Ambulance services are and have been treated as the default solution response to an array of health and social care crises. Recognising this, the government’s Fit for the Future 10-Year Plan recognises this and has placed a major focus on preventative health care models and early intervention.

Virtual wards, wearables and other technology-enabled care tools have shown to viably support prevention efforts in the last few years, and with community hubs being placed at the centre of prevention initiatives going forward, Hospital at Home and virtual wards schemes are likely to be scaled alongside them.

Hospital admission avoidance is also high up on the agenda for the government and is one of the biggest pain points for trusts and crisis teams. Between 2024 and 2025, 30% of ambulance handovers took 30+ minutes, up from 28% in 2023/24.

Improving primary care pathways, along with access to social prescribing programs and urgent community response teams are also being worked on to help crews cope with the demand on hospitals, whilst giving them grounds to treat people safely at home as opposed to defaulting to a busy hospital ward.

Ambulance staff with his back to the camera

Digital Integration to Support Frontline Staff

Technology sits at the heart of the plan, with promises of unified patient records and a more powerful NHS App. For ambulance trusts, this integration could be transformative. Access to care records and visibility of a patient’s medical history in real time would not only enable them to make snap decisions, it would also reduce the risk of service duplication and improve patient safety.

Electronic patient records (EPRs) and other digital solutions like ambient voice technology are also being positioned as methods to document data and log crucial information like vital signs readings more accurately. With secure, interoperable systems also in place, these tools should naturally enable ambulance staff to put their focus into improving care delivery and spend less time filling out paperwork.

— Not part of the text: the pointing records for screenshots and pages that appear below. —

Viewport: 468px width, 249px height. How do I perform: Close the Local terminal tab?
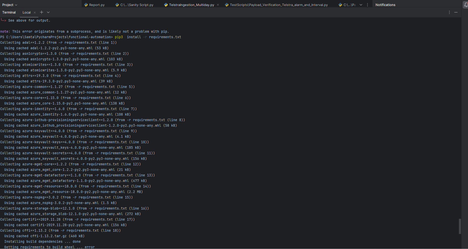click(35, 13)
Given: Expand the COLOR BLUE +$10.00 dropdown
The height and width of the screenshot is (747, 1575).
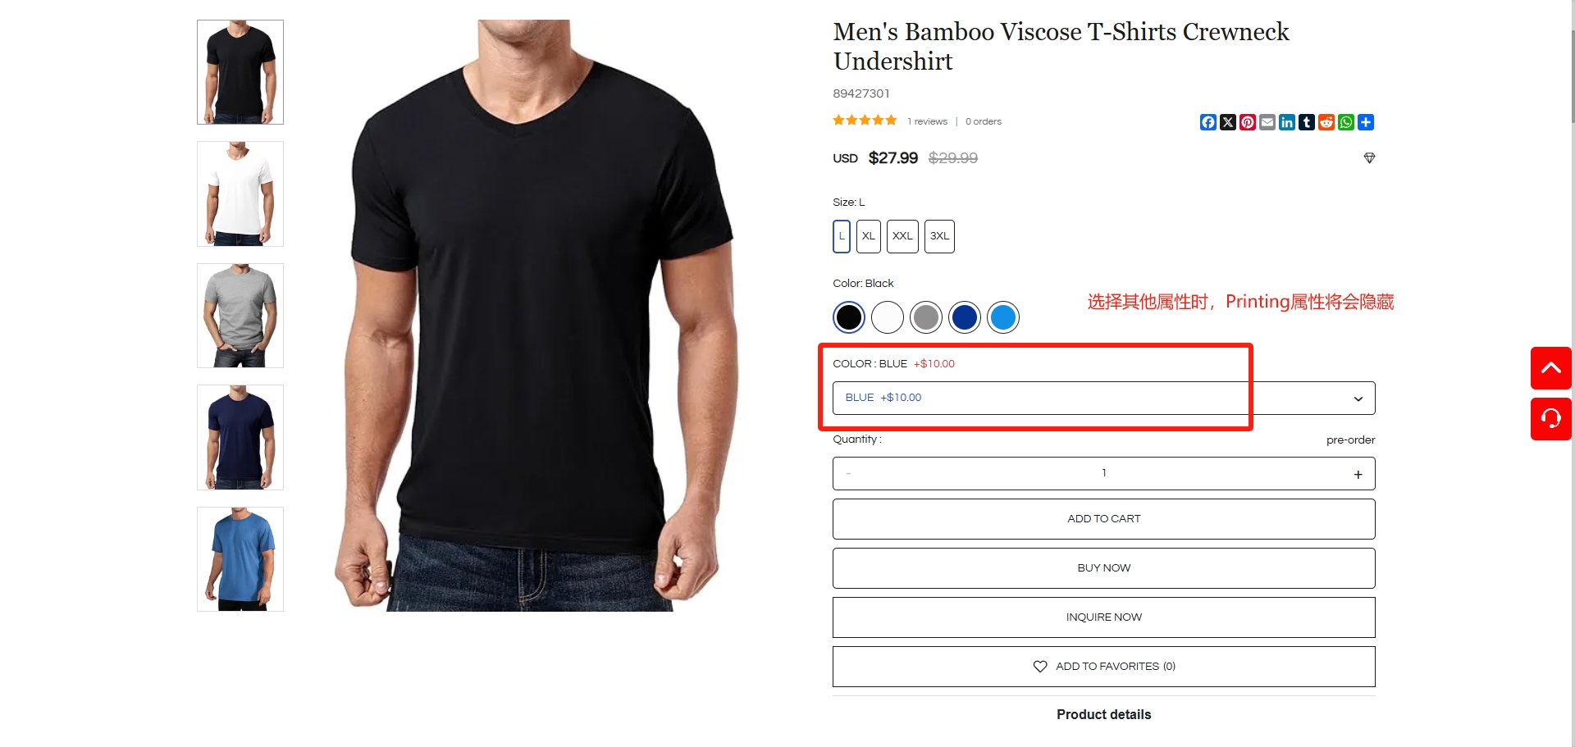Looking at the screenshot, I should pyautogui.click(x=1103, y=398).
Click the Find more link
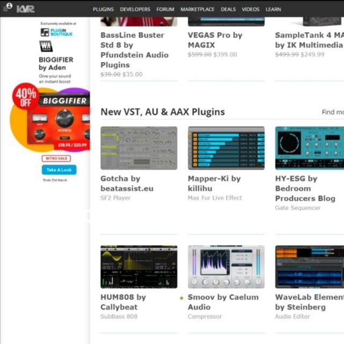 tap(332, 112)
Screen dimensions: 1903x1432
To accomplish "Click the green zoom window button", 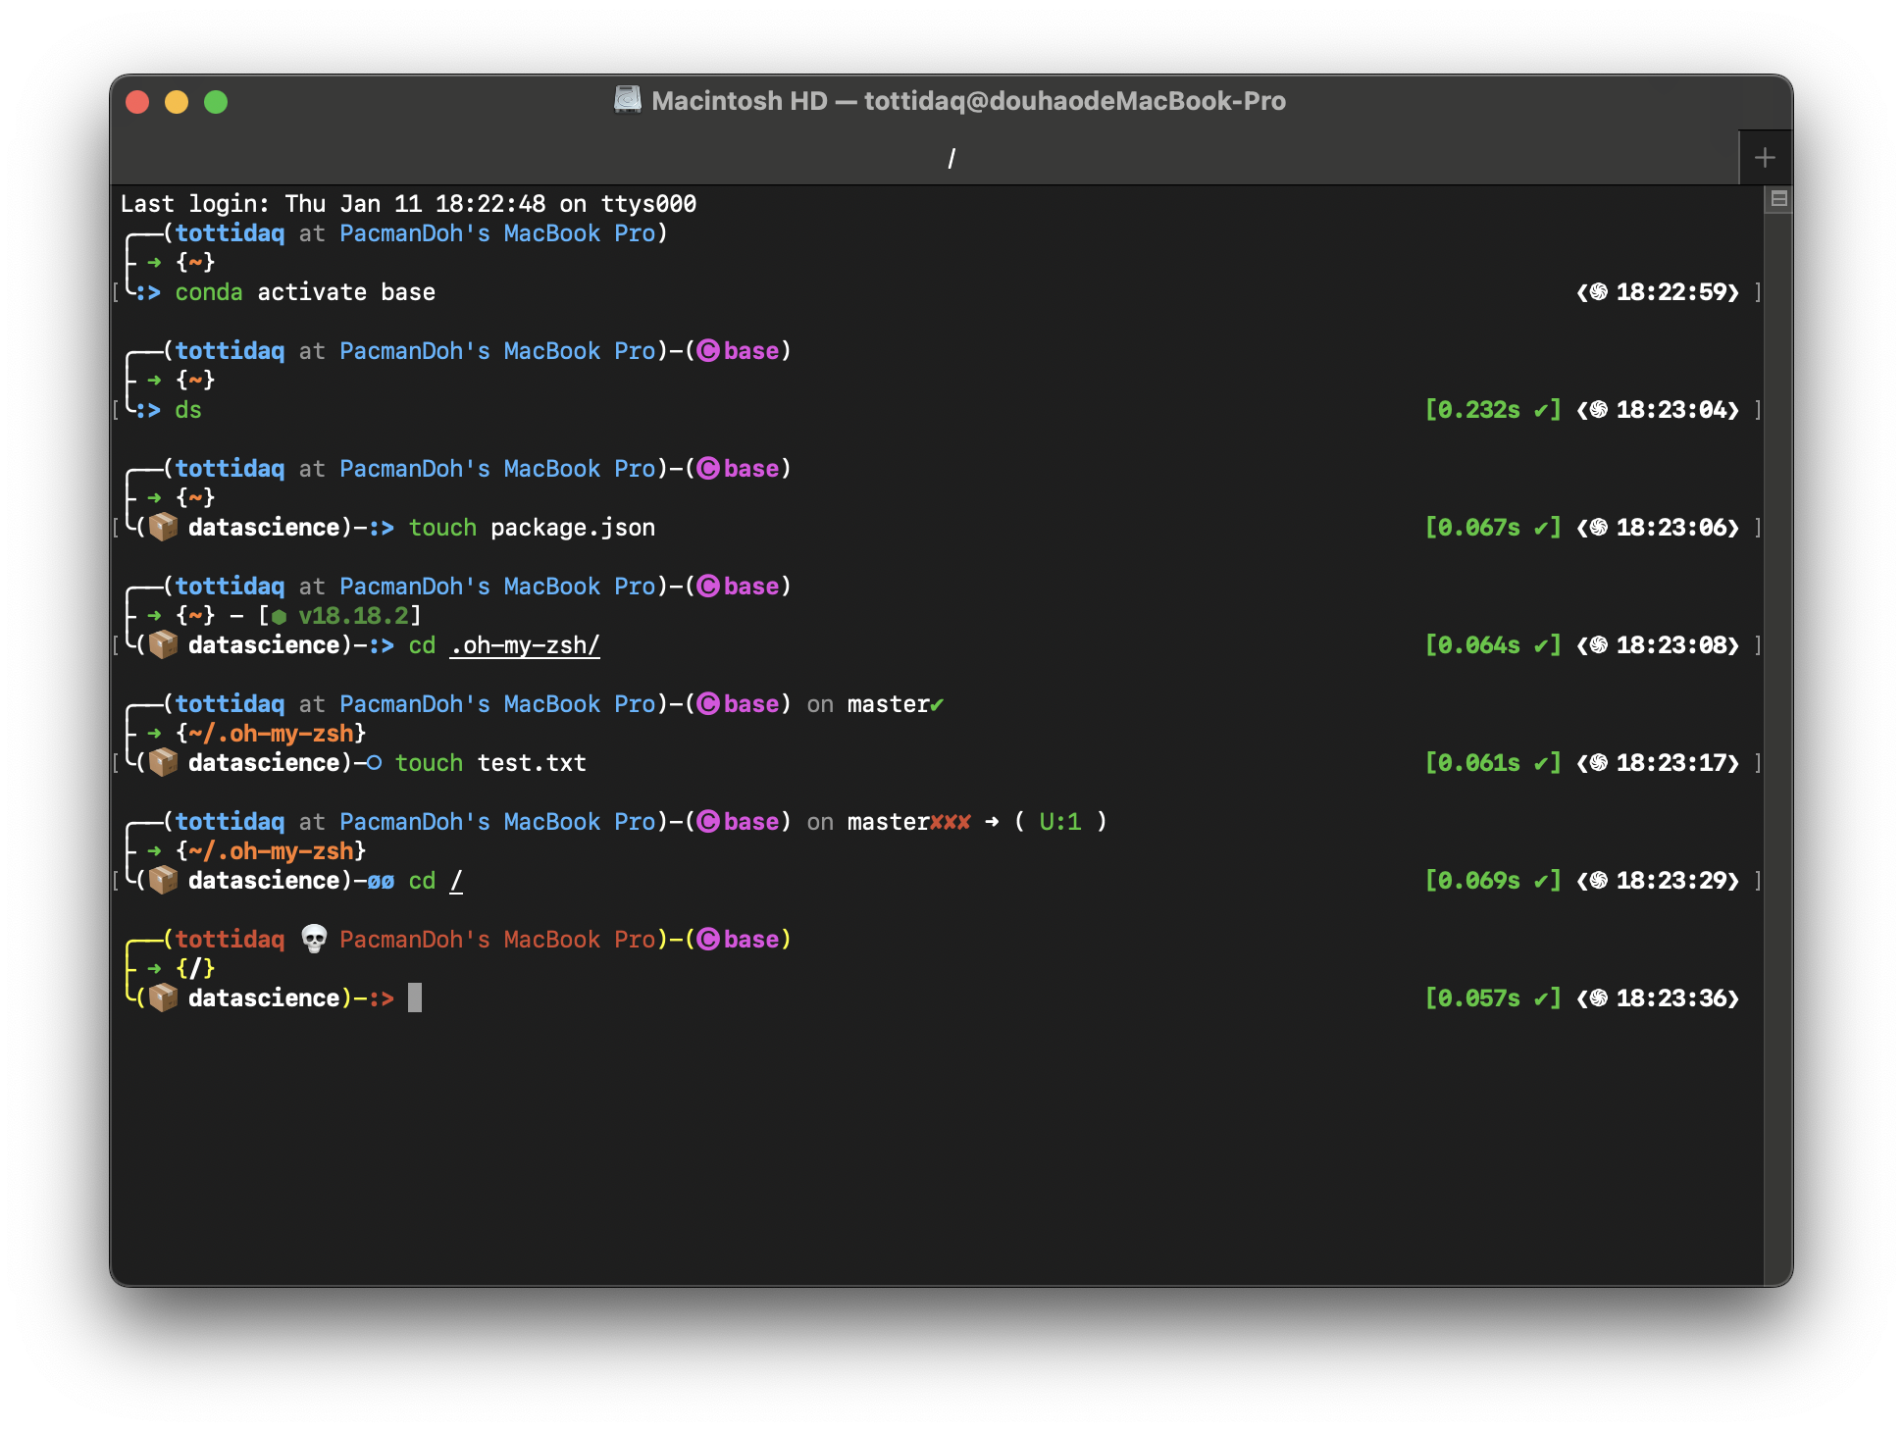I will coord(216,102).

“Urgent and emergency care services provide a life-saving first line of defence for patients – but for too long now, despite the incredible hard work of staff, the speed and quality of NHS care has often not been good enough!” – NHS CEO, Jim Mackay

Smarter Use of Data & Workforce Wellbeing

The plan’s commitment to workforce growth and wellbeing resonates strongly in ambulance trusts, where retention and morale are major challenges. Investing in other smart digital solutions such as predictive analytics, digital scheduling and fatigue monitoring are also ways to balance staff numbers and support smarter rostering.

The move towards outcomes-based prevention highlights the value of ambulance data. Call volumes, response patterns, and frequent caller insights can all feed into ICS-wide planning, helping to target resources more effectively and reduce health inequalities.

Ambulance crew carrying defib

Challenges Ahead

Of course, there are hurdles. Funding remains uncertain, timelines stretch as far as 2028, and integration is only as strong as local delivery allows. For ambulance trusts - which are often at the sharpest end of system pressure - real improvements will depend on whether these reforms translate into tangible changes on the ground.

No Time to Wait

The 10-Year Plan sets a vision that aligns with what ambulance trusts have been calling for: better integration, better data, and less reliance on hospital admissions. If implemented well, it offers a route to safer working conditions, faster patient handovers, and more proactive models of urgent care.

But the sector can’t afford for this to be another long-term vision that falters before it gets even close to delivery. For ambulance trusts, the future lies in being not just the first responders to crises, but integral partners in prevention, digital innovation, and community-based care.